In the next chapter, I will demonstrate the truth of these assertions.

Chapter 2

Attribute
Middle English, from Latin attributus, past participle of attribuere to attribute, from ad + tribuere to bestow
Date: 14th century


Noun
  • An inherent characteristic
  • An accidental quality
  • An object closely associated with or belonging to a specific person, thing, or office
  • A word ascribing a quality to a person thing or object


Time
Middle English, from Old English tīma; akin to Old Norse tīmi time, Old English tīd
Date:
Before 12th century


Noun

  • The measured or measurable period during which an action, process, or condition exists or continues
  • The non-spatial continuum that is measured in terms of events which succeed one another from past through present to future

Space
Middle English, from Anglo-French espace, space, from Latin spatium area, room, interval of space or time
Date: 14th century

Noun

  • A period of time; also: its duration
  • A limited extent in one, two, or three dimensions: distance, area and volume.
  • An extent set apart or available
  • The distance from other people or things that a person needs in order to remain comfortable
  • A boundless three-dimensional extent in which objects and events occur and have relative position and direction


Unknowable
Date: 14th century

Adjective
  • Not knowable; especially: lying beyond the limits of human experience or understanding

All three definitions from the Merriam-Webster online dictionary


What are God's attributes?

Faced with this challenge, a Hindu might first ensure that the questioner was not referring to Shiva, Vishnu or Shakti or any member of the Hindu pantheon because they are are thought of as simply manifestations of Ultimate Reality, a concept about which nothing can be said. Hence the need for something more nearly human through which one might direct one's devotional feelings.

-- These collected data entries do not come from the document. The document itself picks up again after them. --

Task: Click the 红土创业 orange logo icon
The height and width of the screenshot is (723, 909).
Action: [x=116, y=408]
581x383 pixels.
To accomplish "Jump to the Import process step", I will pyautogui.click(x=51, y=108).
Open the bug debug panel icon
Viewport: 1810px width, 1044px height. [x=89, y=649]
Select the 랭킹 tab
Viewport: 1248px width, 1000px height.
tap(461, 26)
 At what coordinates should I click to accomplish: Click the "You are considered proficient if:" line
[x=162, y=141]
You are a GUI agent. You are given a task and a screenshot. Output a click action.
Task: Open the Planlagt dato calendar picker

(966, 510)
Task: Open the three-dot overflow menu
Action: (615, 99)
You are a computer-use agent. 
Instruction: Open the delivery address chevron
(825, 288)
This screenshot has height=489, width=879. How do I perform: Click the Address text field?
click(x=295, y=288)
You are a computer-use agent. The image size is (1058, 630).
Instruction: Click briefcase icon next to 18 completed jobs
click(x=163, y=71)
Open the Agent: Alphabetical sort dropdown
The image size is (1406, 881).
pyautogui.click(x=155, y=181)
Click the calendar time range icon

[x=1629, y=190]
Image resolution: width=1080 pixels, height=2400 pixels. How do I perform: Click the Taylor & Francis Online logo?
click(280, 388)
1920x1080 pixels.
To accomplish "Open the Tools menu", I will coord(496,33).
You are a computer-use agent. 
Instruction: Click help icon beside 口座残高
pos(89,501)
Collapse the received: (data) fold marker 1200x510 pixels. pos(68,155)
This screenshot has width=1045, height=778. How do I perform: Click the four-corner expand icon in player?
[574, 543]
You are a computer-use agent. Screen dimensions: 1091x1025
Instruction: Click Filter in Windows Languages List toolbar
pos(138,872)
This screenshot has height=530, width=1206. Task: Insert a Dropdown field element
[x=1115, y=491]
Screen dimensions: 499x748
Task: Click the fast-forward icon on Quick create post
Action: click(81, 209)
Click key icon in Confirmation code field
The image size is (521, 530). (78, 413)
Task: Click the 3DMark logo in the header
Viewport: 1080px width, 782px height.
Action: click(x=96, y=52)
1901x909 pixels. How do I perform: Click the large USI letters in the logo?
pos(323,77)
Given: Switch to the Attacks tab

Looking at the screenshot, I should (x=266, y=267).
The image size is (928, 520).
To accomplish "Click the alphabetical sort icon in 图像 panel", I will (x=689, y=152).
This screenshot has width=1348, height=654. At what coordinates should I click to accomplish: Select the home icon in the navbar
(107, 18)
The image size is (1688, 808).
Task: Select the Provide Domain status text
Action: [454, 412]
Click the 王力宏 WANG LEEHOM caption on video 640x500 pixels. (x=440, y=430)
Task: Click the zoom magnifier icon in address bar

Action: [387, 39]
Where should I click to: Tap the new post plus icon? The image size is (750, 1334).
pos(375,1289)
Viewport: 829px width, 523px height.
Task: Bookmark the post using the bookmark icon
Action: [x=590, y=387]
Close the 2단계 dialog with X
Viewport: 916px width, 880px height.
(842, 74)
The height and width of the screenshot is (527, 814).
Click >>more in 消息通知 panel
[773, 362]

Faced with the same question, a Muslim might say that although God has revealed his will through the prophets, his nature remains unknowable, adding that when we speak, for example, about God being all-knowing and all-merciful, we are simply referring to what we believe has been revealed to us and not to anything actually known.

A Jew might reply that God cannot be divided into parts located in time or space and that therefore the notion that he has attributes is merely an imperfect attempt to understand the nature of the infinite. He or she might add that scriptural references to the Hand of God or to God's anger and so on are simply figures of speech used to make God's apparent actions comprehensible.

A Christian might also say that God is essentially unknowable, and that, therefore, any reference to attributes in respect of God must be seen as allegorical.

In stating what I understand to be the position of Christians, Jews, Muslims and Hindus on this subject, I am, I believe reflecting the views of historical and contemporary scholars from each faith rather than those of the many adherents of these religions who hold and express other, less aesthetic views.

And it is that spirit that I ask the following two questions: when did God create the Universe and where did God create it?

When?
Current theories about the origin of the Universe put its age as between 13.5 and 14 billion years but when did its Creator act to create it?

The word, 'When' refers to time but as reported above, time is "the measured or measurable period during which an action or process or condition exists or continues" and "the non-spatial continuum that is measured in terms of events which succeed one another from the past through the present to the future."

Where?
The word, 'Where,' refers to a boundless three-dimensional extent in which objects and events occur and have relative position and direction."

The verb to create, is thus seen to betoken an action performed in time and space but God exists outside of time or space. It follows that God did not create the Universe, it simply is in God.

Conclusion
We exist temporally and our existence is bounded by birth and death,
God exists eternally and there are no boundaries to God's existence. Anything we say about God is an attempt to humanise God for our own purposes but has nothing to do with God. God is truly truly unknowable and beyond the limits of human experience or understanding.